[Date Prev][Date Next][Thread Prev][Thread Next][Date Index][Thread Index]

Re: [idn] One profile for domain names, or many?




on 6/12/2002 7:28 PM Adam M. Costello wrote:

> In the many-profile model (as I understand it), domain names are really
> sequences of bytes, and their interpretation as characters is merely
> a view created by applications for the benefit of human users. All
> comparisons are really exact comparisons except for ASCII letters; the
> illusion of case insensitivity for non-ASCII letters is created by
> applications applying case folding when they convert user-entered text
> into domain-names-which-are-byte-sequences.

You are correct. The ASCII part is confusing but you are correct in that
if an application wants to provide case-mapping it will have to do so in
the profile. There is no lowercase storage in the i18n namespace so the
codes must match precisely. This is a direct result of AMC-Z encoding.

## Information shown:
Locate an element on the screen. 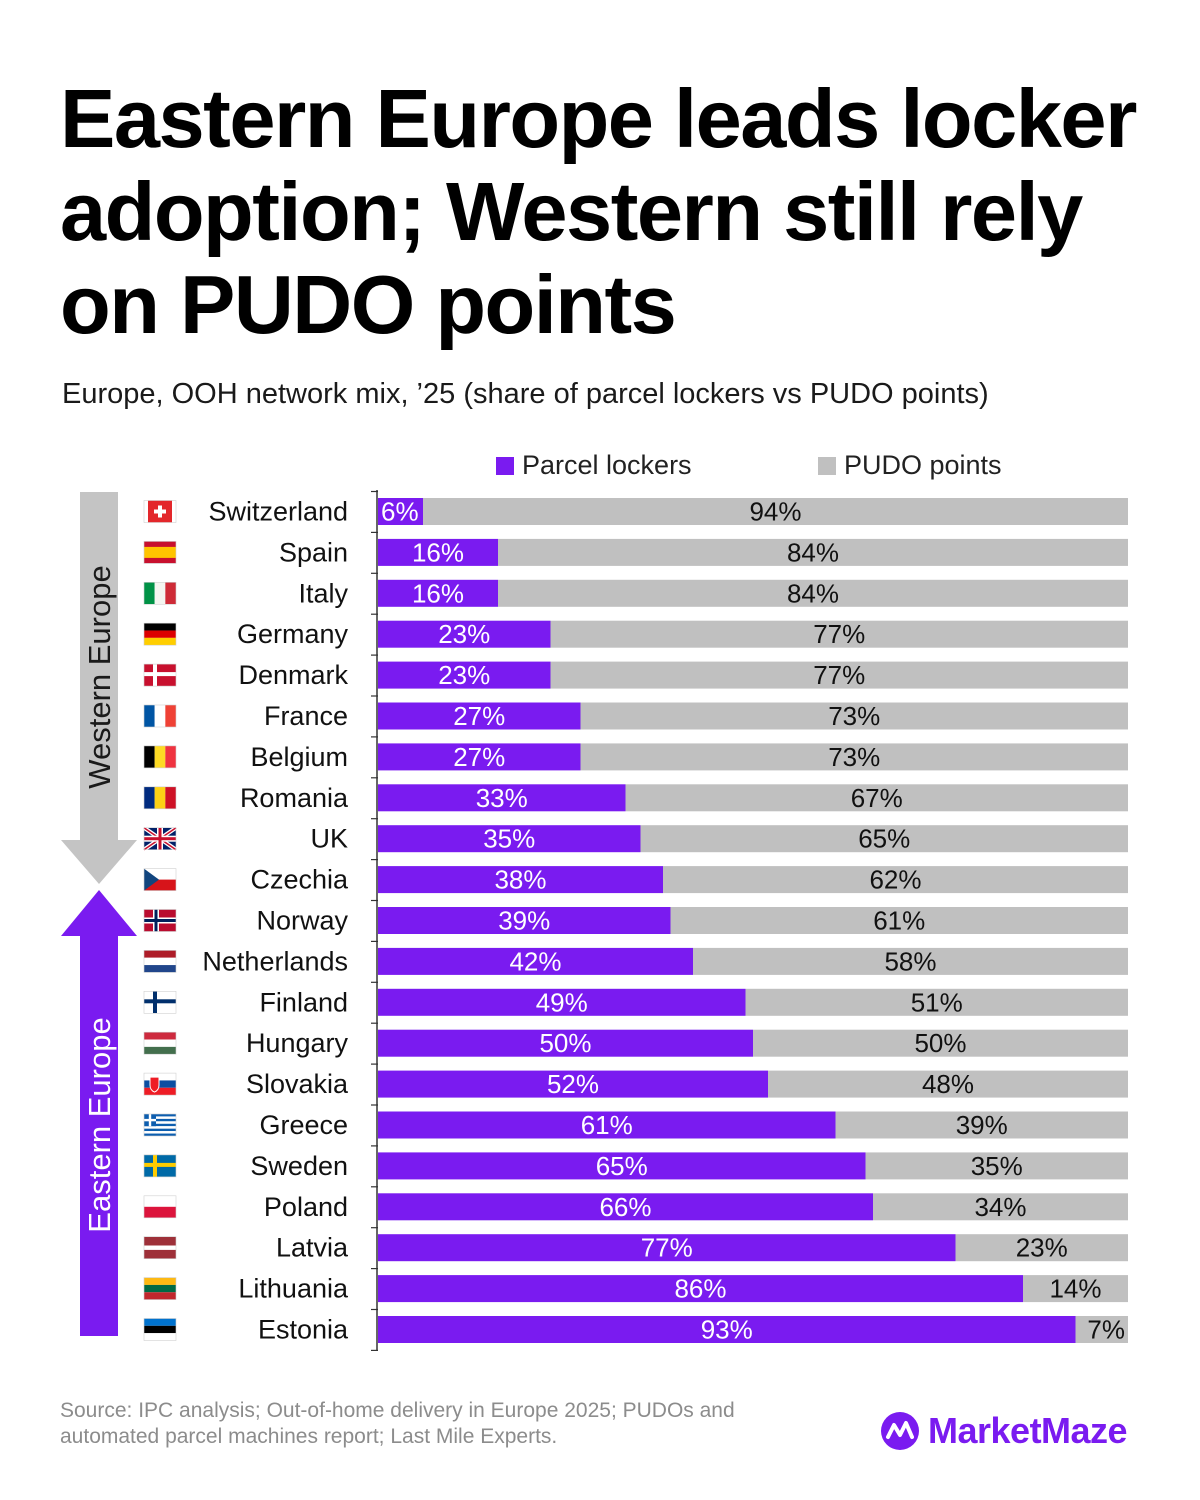  bar-row: 27% 73% France is located at coordinates (636, 713).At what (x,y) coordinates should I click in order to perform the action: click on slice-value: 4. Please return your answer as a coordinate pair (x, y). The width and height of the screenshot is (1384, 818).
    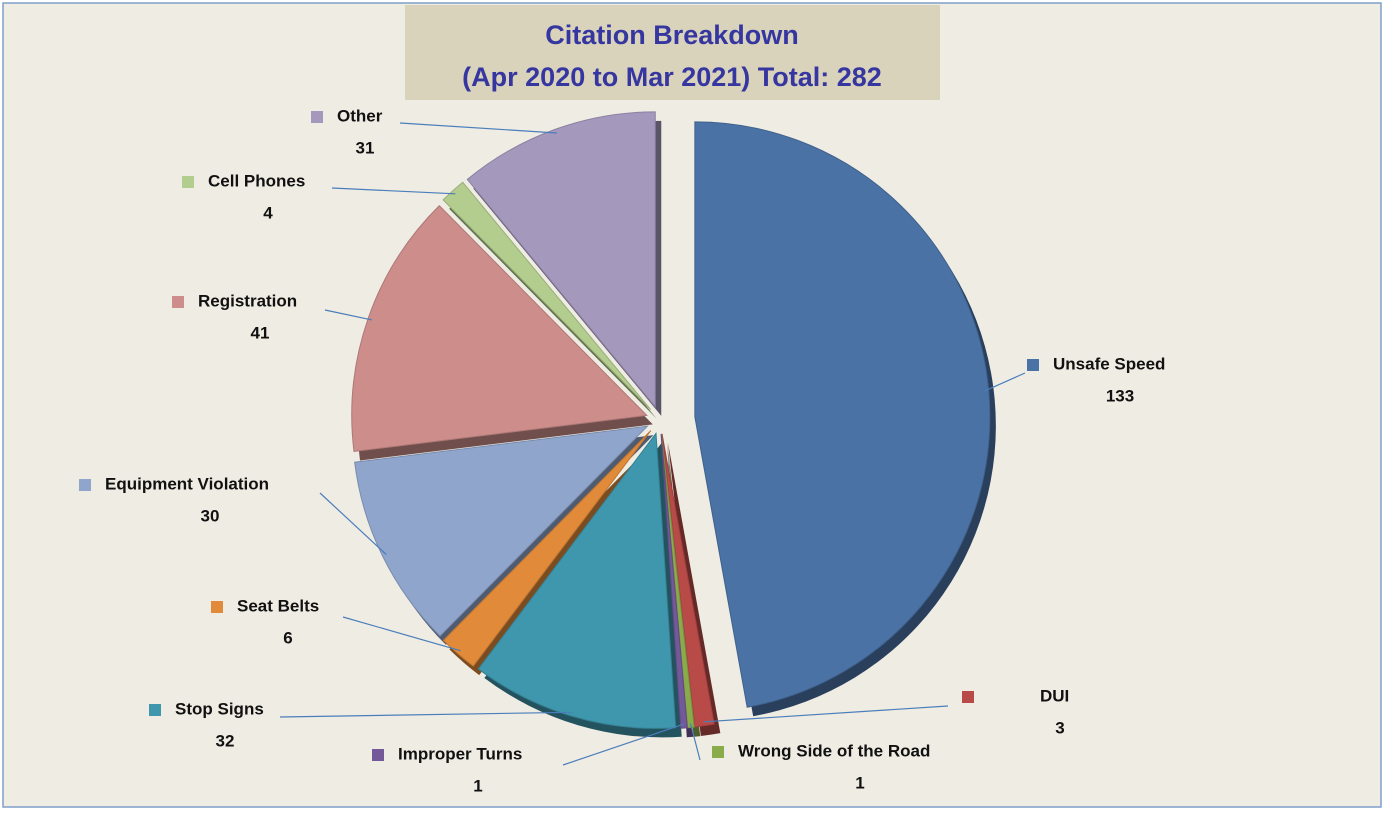
    Looking at the image, I should click on (268, 212).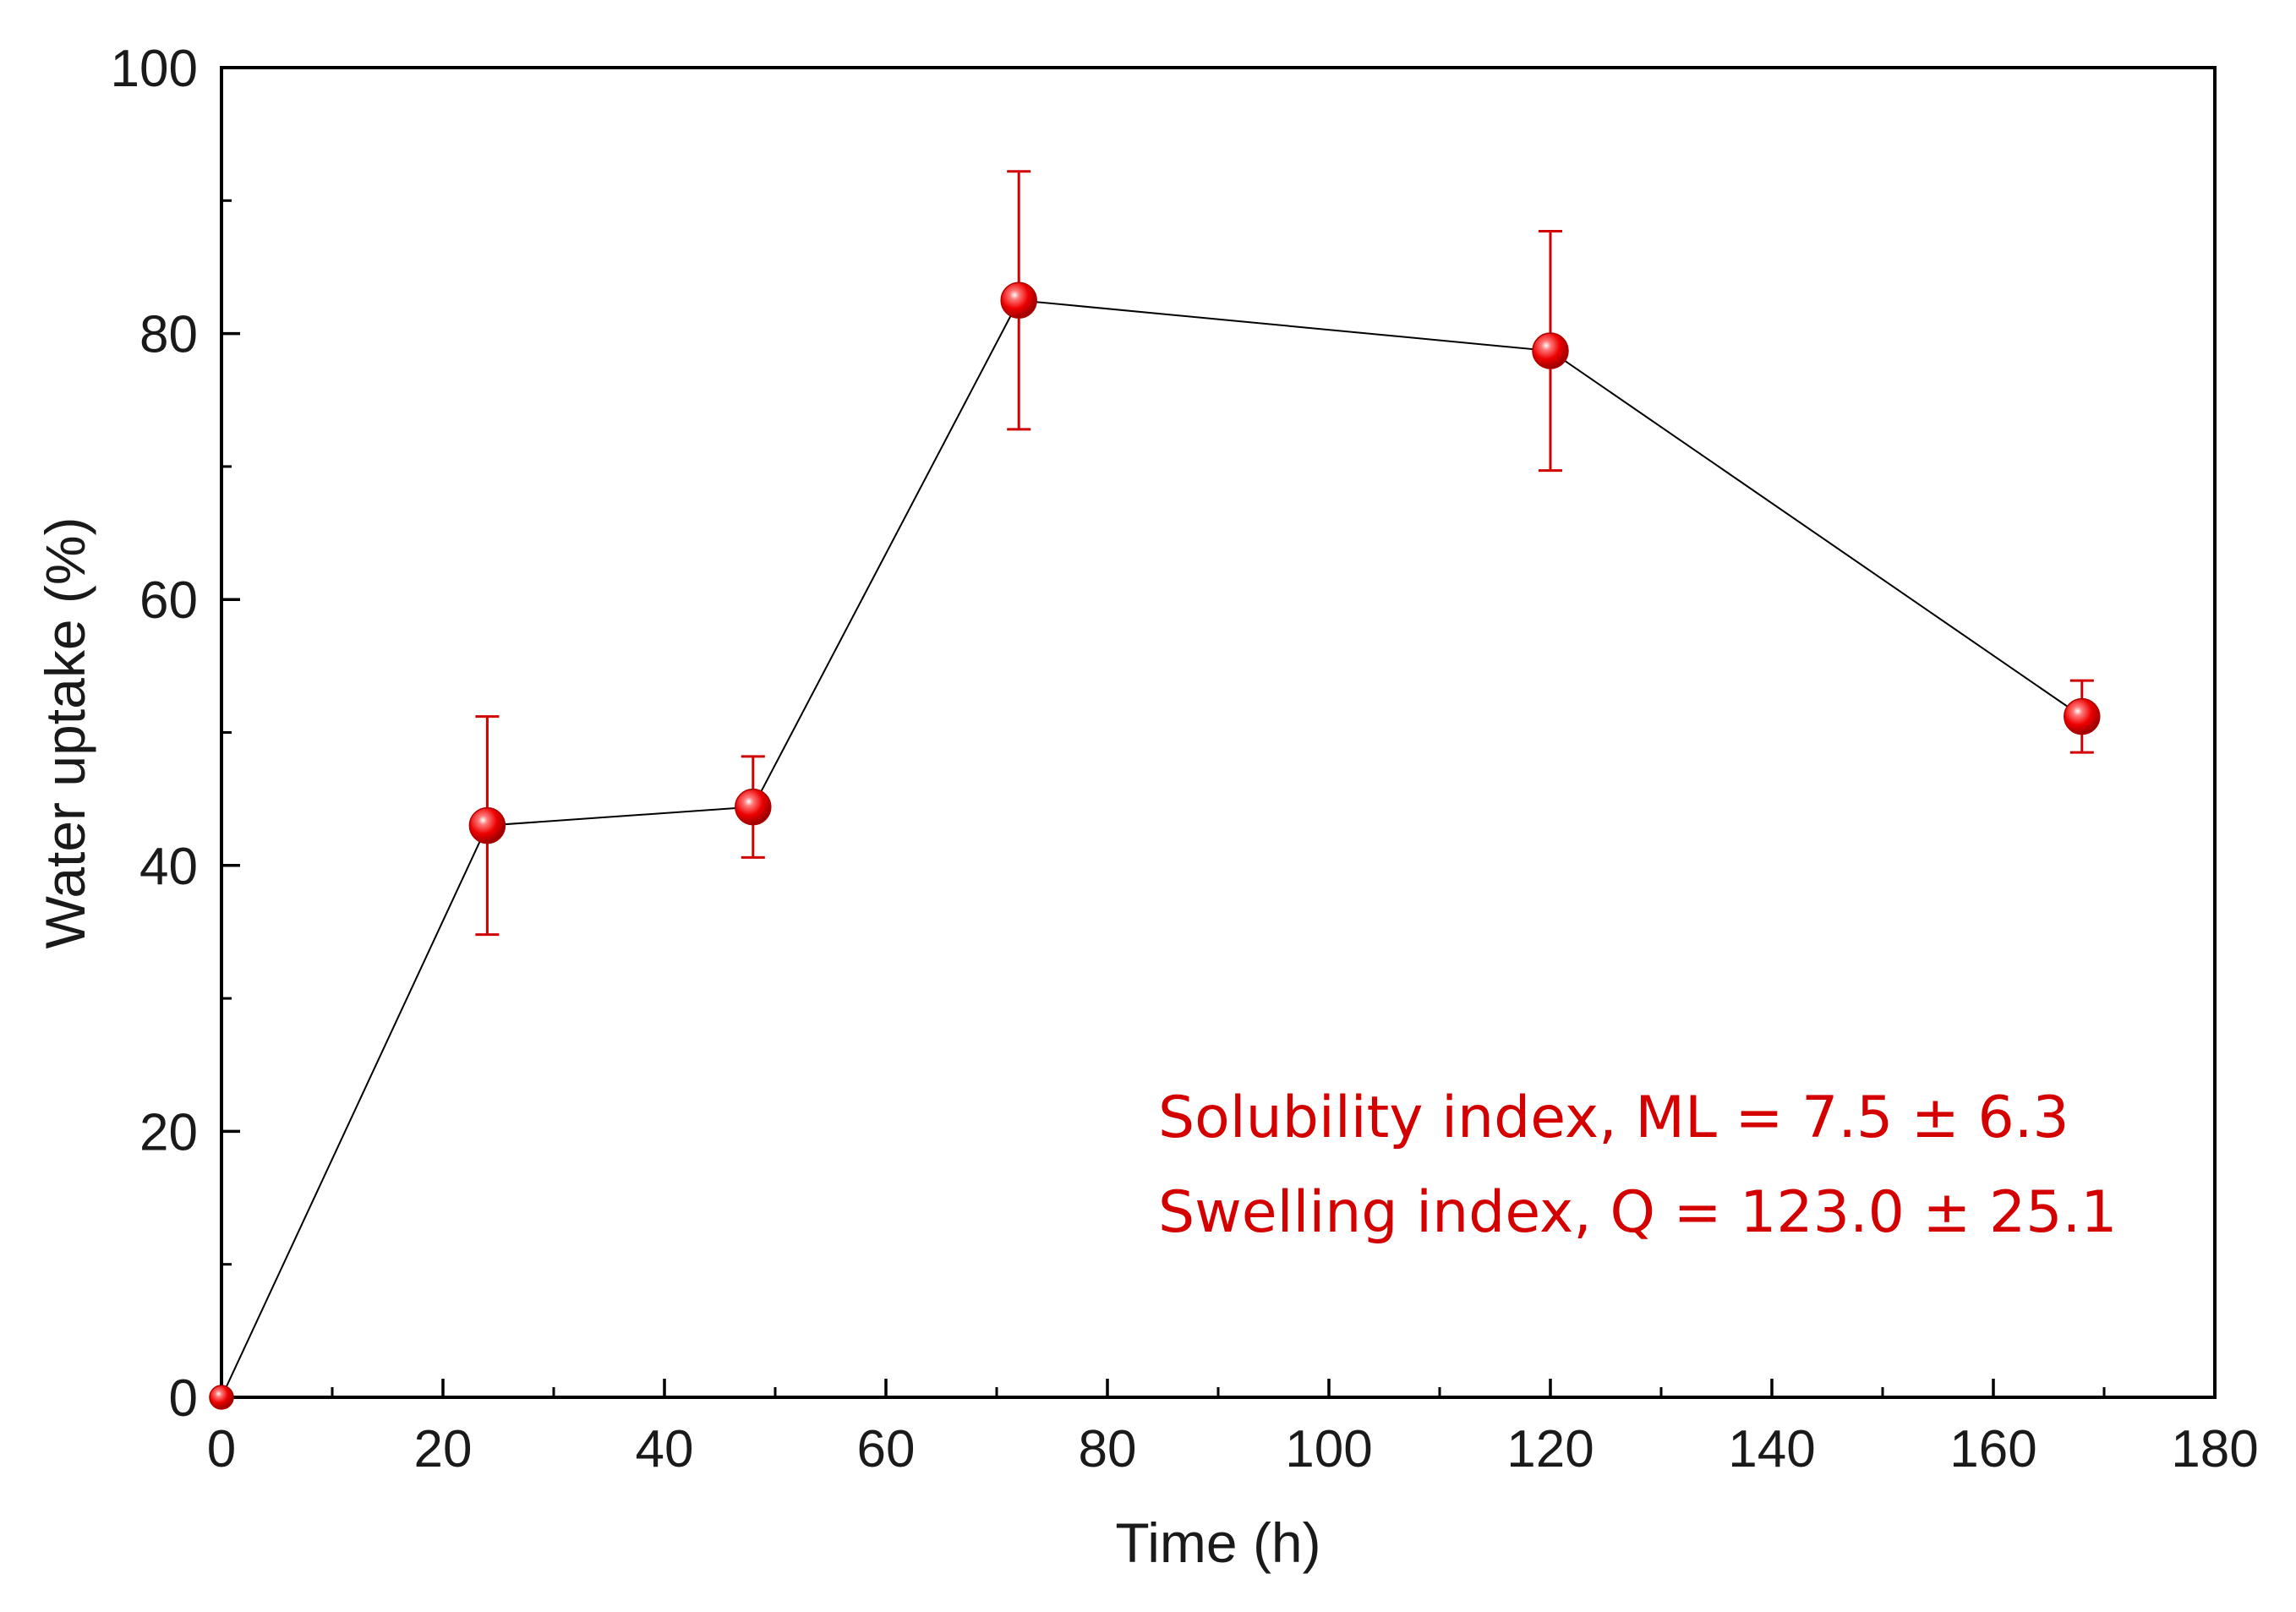 The height and width of the screenshot is (1612, 2296). Describe the element at coordinates (65, 732) in the screenshot. I see `y-axis-title: Water uptake (%)` at that location.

## Exercise requirements:
(a) According to the IDN mailing list post, where does an application have to do case-mapping if it wants to offer it?
(b) Carry on writing the IDN mailing list post from the point where it stops.
The data has nothing to do with the IDN mailing list post.

## Expected responses:
(a) In the profile.

(b)
One clarification is that it isn't expectated that other profiles will be
used for human input, although it's not a negative expectation either. The
principle intention is to facilitate the storage of application-specific
domain names, that is all. Although I've typed network names into NetBIOS
applications, I've never actually typed a NetBIOS name (including all of
the markers and codes). I've typed SRV owner names into dig for debugging
purposes, but never for user purposes. I've certainly never typed the
domain names needed to tunnel IP through DNS messages [1]. And so forth.
The principle intention is to allow applications to make use of the domain
names they need to function in the namespace, and that these names
probably won't be entered by users directly. Human input must certainly be
considered, but its not the primary expectation.

Moreover, these examples work with the existing STD13 octets. In that
regard, the intention is to facilitate the migration of STD13 octets. This
is especially important if that usage is going to be prohibited.

> Next, check for any collisions:
>
>     xxxprep(x) == x == fullwidth Latin small letter a
>     yyyprep(y) == y == Latin capital letter A
>     xxxprep(y) ==      Latin small letter a
>     yyyprep(x) ==      error

and then nameprep for feelgood purposes, as stated three times now. But
let's assume they didn't.

>     z = fullwidth Latin capital letter A
> 
> A user could use this same string z to refer to both of these domains.
> If the user asks for an XXX record, z will match one domain; if the
> user asks for a YYY record, the very same string z will match the other
> domain.

Queries contain three elements: qname, qtype and qclass. If all three
match then the query succeeds. If any of them don't match, then the query
will fail.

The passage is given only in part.